▶ **Brief**
Rewrite the listing from its first line through the line with "click(303, 53)", keeping every line and shifting each coordinate in the answers up by 36. Leave all other numbers unchanged.

Start Supplied material

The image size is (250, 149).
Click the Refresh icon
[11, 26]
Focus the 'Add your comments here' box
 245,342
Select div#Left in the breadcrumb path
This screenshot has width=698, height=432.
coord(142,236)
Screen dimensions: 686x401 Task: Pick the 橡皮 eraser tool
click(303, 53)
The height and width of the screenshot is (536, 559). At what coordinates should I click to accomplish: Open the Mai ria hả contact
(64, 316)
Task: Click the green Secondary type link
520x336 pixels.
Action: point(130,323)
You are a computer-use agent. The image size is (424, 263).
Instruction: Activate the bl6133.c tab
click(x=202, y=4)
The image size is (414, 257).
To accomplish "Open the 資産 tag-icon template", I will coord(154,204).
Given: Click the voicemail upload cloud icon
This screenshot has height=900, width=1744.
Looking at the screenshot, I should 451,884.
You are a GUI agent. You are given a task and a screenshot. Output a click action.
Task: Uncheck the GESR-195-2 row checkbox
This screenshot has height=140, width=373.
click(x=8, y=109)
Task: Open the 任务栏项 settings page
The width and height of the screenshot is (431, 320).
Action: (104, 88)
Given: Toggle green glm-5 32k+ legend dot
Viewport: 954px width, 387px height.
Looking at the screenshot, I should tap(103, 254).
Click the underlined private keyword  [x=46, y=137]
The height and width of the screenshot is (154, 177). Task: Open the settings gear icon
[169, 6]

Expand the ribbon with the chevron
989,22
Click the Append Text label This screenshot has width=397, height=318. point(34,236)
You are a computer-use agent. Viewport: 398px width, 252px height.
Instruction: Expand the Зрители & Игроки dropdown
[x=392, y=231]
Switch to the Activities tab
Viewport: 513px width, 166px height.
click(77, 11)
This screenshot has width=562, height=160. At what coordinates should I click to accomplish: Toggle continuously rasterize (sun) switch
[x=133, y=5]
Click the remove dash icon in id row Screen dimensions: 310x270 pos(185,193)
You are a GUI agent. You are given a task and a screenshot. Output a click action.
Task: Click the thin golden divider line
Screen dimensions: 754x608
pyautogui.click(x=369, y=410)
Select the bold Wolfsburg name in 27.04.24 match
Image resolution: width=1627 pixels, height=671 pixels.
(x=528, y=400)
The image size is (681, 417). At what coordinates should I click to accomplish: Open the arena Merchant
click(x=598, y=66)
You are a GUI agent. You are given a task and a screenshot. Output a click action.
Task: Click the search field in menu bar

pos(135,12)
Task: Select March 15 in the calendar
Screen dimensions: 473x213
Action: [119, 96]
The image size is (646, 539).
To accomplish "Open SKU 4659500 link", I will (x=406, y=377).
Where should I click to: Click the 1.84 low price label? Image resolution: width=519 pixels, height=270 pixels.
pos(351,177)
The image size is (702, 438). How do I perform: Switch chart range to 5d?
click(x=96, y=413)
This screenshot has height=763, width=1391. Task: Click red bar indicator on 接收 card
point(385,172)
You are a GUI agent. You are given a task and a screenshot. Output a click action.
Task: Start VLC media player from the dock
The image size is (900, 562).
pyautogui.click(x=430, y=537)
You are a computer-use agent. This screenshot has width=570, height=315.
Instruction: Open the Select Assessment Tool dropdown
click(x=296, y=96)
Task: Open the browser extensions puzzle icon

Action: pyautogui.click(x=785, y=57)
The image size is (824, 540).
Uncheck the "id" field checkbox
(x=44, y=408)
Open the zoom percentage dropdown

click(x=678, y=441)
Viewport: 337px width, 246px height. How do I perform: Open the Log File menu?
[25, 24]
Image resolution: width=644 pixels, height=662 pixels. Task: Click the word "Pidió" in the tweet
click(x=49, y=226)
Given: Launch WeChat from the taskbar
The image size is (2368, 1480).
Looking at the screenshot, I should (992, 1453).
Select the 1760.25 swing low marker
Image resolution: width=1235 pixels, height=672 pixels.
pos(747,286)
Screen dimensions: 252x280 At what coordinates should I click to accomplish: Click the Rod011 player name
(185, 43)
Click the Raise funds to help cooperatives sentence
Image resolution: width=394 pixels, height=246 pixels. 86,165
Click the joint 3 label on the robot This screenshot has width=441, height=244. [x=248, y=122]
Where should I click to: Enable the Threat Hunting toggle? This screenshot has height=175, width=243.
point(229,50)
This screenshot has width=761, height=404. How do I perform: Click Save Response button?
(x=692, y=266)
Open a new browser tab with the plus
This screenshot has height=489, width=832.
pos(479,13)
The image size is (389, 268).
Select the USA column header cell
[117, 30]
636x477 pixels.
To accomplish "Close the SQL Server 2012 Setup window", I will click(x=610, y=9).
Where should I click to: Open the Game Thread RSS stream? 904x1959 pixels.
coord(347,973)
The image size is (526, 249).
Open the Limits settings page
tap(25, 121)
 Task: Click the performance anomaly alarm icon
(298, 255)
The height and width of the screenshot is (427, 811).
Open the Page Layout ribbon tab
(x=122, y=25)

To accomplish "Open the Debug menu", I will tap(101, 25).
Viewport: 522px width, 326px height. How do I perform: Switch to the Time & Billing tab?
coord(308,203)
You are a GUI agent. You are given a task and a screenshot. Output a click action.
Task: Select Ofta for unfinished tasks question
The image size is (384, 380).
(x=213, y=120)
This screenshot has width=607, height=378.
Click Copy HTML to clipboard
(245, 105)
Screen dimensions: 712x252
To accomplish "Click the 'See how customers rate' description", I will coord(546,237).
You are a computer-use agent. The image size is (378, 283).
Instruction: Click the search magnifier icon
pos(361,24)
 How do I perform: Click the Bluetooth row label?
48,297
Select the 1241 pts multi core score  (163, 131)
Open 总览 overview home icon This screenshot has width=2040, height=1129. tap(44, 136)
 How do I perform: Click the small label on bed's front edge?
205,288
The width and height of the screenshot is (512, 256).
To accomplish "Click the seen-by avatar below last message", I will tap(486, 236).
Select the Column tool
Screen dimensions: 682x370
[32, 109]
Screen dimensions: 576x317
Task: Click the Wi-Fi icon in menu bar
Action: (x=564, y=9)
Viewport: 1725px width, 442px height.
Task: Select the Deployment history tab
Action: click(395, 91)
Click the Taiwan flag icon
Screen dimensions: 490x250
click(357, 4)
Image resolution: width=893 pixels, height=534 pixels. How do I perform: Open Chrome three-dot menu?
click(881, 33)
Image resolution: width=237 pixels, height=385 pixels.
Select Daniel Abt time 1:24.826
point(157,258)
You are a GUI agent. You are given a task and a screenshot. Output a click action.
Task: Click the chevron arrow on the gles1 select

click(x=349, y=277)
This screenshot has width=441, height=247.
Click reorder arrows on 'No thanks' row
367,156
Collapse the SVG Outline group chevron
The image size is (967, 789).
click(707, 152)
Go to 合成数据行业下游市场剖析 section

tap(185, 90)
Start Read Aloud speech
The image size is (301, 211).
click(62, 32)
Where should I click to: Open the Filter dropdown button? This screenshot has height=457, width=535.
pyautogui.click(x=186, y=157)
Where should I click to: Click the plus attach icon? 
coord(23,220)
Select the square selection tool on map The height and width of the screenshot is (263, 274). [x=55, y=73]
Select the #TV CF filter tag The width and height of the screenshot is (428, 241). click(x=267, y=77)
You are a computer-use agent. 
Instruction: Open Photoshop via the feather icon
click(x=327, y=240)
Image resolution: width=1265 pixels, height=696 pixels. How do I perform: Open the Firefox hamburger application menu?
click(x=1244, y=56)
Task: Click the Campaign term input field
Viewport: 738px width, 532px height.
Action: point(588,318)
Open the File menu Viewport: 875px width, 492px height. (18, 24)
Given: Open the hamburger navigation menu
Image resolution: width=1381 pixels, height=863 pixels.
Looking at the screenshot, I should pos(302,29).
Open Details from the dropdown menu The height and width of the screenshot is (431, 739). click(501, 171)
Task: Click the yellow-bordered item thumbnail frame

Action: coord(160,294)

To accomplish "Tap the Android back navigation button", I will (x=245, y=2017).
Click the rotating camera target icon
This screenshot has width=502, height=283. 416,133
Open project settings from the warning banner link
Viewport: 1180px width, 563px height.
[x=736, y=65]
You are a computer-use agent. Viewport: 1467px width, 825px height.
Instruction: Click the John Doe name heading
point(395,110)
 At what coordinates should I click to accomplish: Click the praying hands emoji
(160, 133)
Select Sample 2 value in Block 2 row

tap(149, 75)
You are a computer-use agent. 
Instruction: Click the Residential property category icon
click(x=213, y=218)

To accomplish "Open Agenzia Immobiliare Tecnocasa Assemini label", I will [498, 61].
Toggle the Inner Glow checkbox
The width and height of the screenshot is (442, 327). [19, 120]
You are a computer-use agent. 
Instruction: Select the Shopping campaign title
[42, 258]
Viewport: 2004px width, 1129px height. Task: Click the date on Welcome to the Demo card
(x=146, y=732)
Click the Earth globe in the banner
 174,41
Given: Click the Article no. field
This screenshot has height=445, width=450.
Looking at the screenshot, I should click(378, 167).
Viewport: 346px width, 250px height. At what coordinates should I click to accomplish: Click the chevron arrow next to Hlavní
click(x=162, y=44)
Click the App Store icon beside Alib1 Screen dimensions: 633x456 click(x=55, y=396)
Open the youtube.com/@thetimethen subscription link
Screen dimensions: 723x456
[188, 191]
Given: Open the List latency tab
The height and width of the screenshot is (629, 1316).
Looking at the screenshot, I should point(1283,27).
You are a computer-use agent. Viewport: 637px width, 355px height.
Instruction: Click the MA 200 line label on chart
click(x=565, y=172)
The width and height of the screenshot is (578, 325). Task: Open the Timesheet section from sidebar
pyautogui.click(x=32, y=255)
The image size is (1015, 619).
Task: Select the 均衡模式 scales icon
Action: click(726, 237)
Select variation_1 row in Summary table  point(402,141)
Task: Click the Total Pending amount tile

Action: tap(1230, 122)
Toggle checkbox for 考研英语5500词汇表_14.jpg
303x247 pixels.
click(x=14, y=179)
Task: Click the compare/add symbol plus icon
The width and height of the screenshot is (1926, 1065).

End Supplied material

▶ **Completed task**
The image size is (250, 149).
Click the Refresh icon
[47, 62]
Focus the 'Add your comments here' box
 281,378
Select div#Left in the breadcrumb path
This screenshot has width=698, height=432.
coord(178,272)
Screen dimensions: 686x401 Task: Pick the 橡皮 eraser tool
click(339, 89)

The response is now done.